DOCUMENT PASSAGE:
WKMK and WTHJ

WKMK: Eatontown, New Jersey; WTHJ: Bass River Township, New Jersey; ; United States;
- Broadcast area: Monmouth; Middlesex; Ocean; Burlington; Atlantic;
- Frequencies: WKMK: 106.3 MHz; WTHJ: 106.5 MHz;
- Branding: "Thunder 106"

Programming
- Format: Country music

Ownership
- Owner: Press Communications, LLC
- Sister stations: WHTG; WWZY; WBHX; WBBO;

History
- First air date: WKMK: October 11, 1961; WTHJ: 1970;
- Former call signs: WKMK: WHTG-FM (1961–2010); WTHJ: WSLT-FM (1970–1981); WSLT (1981–1992); WKOE (1992–2006); WBBO (2006–2010); ;
- Former frequencies: WKMK: 105.5 MHz (1961–1965); WTHJ: 106.3 MHz (1970–2006);
- Call sign meaning: WTHJ: Thunder Country Jersey;

Technical information
- Licensing authority: FCC
- Facility ID: WKMK: 72324; WTHJ: 49984;
- Class: WKMK: A; WTHJ: A;
- ERP: WKMK: 1,100 watts; WTHJ: 1,450 watts;
- HAAT: WKMK: 161 meters (528 ft); WTHJ: 208 meters (682 ft);
- Transmitter coordinates: WKMK: 40°16′41.4″N 74°4′49.5″W﻿ / ﻿40.278167°N 74.080417°W; WTHJ: 39°37′53.4″N 74°21′10.5″W﻿ / ﻿39.631500°N 74.352917°W;

Links
- Public license information: WKMK: Public file; LMS; ; WTHJ: Public file; LMS; ;
- Webcast: Listen live
- Website: thunder106.com

= WKMK =

Radio station in Eatontown, New Jersey

WKMK (106.3 FM Thunder 106) is a country music radio station, licensed to serve Eatontown, New Jersey. WKMK programming is simulcast on WTHJ (106.5 FM), licensed to serve Bass River Township, New Jersey. The stations are owned by Press Communications with studios located in Neptune, New Jersey. WKMK's transmitter is located at exit 105 of the Garden State Parkway in Tinton Falls. WTHJ's transmitter is located on the tower of Philadelphia television station WWSI, located in Tuckerton.

DATA BLOCK:

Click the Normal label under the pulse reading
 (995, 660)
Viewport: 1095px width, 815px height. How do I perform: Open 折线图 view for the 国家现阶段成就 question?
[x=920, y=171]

DIRECTIONS:
Continue the text on the WKMK and WTHJ radio stations from its last sentence. The listing comes from a different source than the text on the WKMK and WTHJ radio stations.

WRITTEN RESPONSE:
== History ==
=== WHTG history ===
WHTG-FM first signed on at the 105.5 MHz frequency on October 11, 1961, as the sister station of WHTG (1410 AM). The station was named for Harold and Theo Gade, its first owners and operators. Until its 2000 sale, the station operated from a small house in Tinton Falls, Monmouth County. Eventually, the Gades' daughter Faye became general manager of the station, and assumed ownership of the station in 1985.

Interference with WDHA-FM in northern New Jersey resulted in the move to its current 106.3 MHz frequency in 1965, which had been vacated in 1963 when WFHA in Red Bank discontinued operations. Primarily a beautiful music station, it also broadcast adult standards and big bands in the evenings, simulcasting on its sister station until July 1984.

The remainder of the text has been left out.